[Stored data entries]
_ _ _ _ _

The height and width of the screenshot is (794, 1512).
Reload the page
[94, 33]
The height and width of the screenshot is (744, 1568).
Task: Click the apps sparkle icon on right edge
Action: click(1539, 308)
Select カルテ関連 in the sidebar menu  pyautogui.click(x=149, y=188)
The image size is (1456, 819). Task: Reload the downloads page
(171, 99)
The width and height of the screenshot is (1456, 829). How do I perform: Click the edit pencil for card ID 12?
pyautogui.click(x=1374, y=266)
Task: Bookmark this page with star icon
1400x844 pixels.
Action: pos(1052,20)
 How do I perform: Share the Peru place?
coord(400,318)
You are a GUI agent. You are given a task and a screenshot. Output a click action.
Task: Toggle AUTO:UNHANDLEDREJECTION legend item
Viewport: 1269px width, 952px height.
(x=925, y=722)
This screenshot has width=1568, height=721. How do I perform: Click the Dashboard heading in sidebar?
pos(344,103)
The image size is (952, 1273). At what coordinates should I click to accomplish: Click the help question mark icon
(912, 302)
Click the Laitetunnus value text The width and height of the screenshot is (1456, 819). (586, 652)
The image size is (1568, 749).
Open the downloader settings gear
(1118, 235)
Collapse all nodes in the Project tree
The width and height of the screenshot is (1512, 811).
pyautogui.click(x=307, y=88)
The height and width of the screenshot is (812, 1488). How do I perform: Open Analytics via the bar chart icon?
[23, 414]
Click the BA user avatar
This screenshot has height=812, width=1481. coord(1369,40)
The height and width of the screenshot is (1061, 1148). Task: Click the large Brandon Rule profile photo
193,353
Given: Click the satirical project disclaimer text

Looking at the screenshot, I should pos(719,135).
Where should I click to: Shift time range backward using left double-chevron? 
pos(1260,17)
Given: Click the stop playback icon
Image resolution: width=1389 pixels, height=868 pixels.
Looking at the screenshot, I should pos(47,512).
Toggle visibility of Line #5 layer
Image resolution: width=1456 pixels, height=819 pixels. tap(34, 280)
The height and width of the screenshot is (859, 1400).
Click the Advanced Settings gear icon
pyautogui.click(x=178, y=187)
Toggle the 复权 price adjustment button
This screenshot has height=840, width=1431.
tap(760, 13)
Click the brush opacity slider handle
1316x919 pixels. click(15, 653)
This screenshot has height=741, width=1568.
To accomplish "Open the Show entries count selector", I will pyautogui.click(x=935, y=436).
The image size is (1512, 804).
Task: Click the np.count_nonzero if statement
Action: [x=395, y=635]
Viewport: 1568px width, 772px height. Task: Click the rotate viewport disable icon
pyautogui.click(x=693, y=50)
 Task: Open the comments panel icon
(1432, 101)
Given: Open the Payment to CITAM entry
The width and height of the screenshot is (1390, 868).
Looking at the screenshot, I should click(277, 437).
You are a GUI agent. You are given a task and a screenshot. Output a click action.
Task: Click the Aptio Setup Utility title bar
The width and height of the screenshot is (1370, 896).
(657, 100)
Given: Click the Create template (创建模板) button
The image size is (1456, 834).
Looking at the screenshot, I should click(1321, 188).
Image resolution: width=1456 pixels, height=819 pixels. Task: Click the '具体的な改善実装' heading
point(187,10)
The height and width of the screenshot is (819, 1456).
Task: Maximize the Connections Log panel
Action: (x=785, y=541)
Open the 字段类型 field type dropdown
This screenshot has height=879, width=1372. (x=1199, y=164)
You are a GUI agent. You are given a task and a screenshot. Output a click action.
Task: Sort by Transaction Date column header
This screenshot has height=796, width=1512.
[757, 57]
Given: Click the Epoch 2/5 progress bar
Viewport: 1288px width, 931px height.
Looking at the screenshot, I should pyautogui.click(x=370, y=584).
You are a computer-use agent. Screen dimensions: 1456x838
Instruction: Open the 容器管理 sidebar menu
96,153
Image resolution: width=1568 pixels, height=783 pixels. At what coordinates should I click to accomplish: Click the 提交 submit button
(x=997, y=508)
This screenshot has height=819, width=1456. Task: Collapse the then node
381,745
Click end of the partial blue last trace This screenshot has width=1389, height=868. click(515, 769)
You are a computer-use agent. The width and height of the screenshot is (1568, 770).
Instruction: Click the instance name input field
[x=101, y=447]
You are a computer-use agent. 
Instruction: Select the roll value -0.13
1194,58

_ _ _ _ _

Copy out all of the records, keeping every line identical.

The height and width of the screenshot is (794, 1512).
Reload the page
[94, 33]
The height and width of the screenshot is (744, 1568).
Task: Click the apps sparkle icon on right edge
Action: click(1539, 308)
Select カルテ関連 in the sidebar menu  pyautogui.click(x=149, y=188)
The image size is (1456, 819). Task: Reload the downloads page
(171, 99)
The width and height of the screenshot is (1456, 829). How do I perform: Click the edit pencil for card ID 12?
pyautogui.click(x=1374, y=266)
Task: Bookmark this page with star icon
1400x844 pixels.
Action: pos(1052,20)
 How do I perform: Share the Peru place?
coord(400,318)
You are a GUI agent. You are given a task and a screenshot. Output a click action.
Task: Toggle AUTO:UNHANDLEDREJECTION legend item
Viewport: 1269px width, 952px height.
(x=925, y=722)
This screenshot has width=1568, height=721. How do I perform: Click the Dashboard heading in sidebar?
pos(344,103)
The image size is (952, 1273). At what coordinates should I click to accomplish: Click the help question mark icon
(912, 302)
Click the Laitetunnus value text The width and height of the screenshot is (1456, 819). (586, 652)
The image size is (1568, 749).
Open the downloader settings gear
(1118, 235)
Collapse all nodes in the Project tree
The width and height of the screenshot is (1512, 811).
pyautogui.click(x=307, y=88)
The height and width of the screenshot is (812, 1488). How do I perform: Open Analytics via the bar chart icon?
[23, 414]
Click the BA user avatar
This screenshot has height=812, width=1481. coord(1369,40)
The height and width of the screenshot is (1061, 1148). Task: Click the large Brandon Rule profile photo
193,353
Given: Click the satirical project disclaimer text

Looking at the screenshot, I should pos(719,135).
Where should I click to: Shift time range backward using left double-chevron? 
pos(1260,17)
Given: Click the stop playback icon
Image resolution: width=1389 pixels, height=868 pixels.
Looking at the screenshot, I should pos(47,512).
Toggle visibility of Line #5 layer
Image resolution: width=1456 pixels, height=819 pixels. tap(34, 280)
The height and width of the screenshot is (859, 1400).
Click the Advanced Settings gear icon
pyautogui.click(x=178, y=187)
Toggle the 复权 price adjustment button
This screenshot has height=840, width=1431.
tap(760, 13)
Click the brush opacity slider handle
1316x919 pixels. click(15, 653)
This screenshot has height=741, width=1568.
To accomplish "Open the Show entries count selector", I will pyautogui.click(x=935, y=436).
The image size is (1512, 804).
Task: Click the np.count_nonzero if statement
Action: [x=395, y=635]
Viewport: 1568px width, 772px height. Task: Click the rotate viewport disable icon
pyautogui.click(x=693, y=50)
 Task: Open the comments panel icon
(1432, 101)
Given: Open the Payment to CITAM entry
The width and height of the screenshot is (1390, 868).
Looking at the screenshot, I should click(277, 437).
You are a GUI agent. You are given a task and a screenshot. Output a click action.
Task: Click the Aptio Setup Utility title bar
The width and height of the screenshot is (1370, 896).
(657, 100)
Given: Click the Create template (创建模板) button
The image size is (1456, 834).
Looking at the screenshot, I should click(1321, 188).
Image resolution: width=1456 pixels, height=819 pixels. Task: Click the '具体的な改善実装' heading
point(187,10)
The height and width of the screenshot is (819, 1456).
Task: Maximize the Connections Log panel
Action: (x=785, y=541)
Open the 字段类型 field type dropdown
This screenshot has height=879, width=1372. (x=1199, y=164)
You are a GUI agent. You are given a task and a screenshot. Output a click action.
Task: Sort by Transaction Date column header
This screenshot has height=796, width=1512.
[757, 57]
Given: Click the Epoch 2/5 progress bar
Viewport: 1288px width, 931px height.
Looking at the screenshot, I should pyautogui.click(x=370, y=584).
You are a computer-use agent. Screen dimensions: 1456x838
Instruction: Open the 容器管理 sidebar menu
96,153
Image resolution: width=1568 pixels, height=783 pixels. At what coordinates should I click to accomplish: Click the 提交 submit button
(x=997, y=508)
This screenshot has height=819, width=1456. Task: Collapse the then node
381,745
Click end of the partial blue last trace This screenshot has width=1389, height=868. click(515, 769)
You are a computer-use agent. The width and height of the screenshot is (1568, 770).
Instruction: Click the instance name input field
[x=101, y=447]
You are a computer-use agent. 
Instruction: Select the roll value -0.13
1194,58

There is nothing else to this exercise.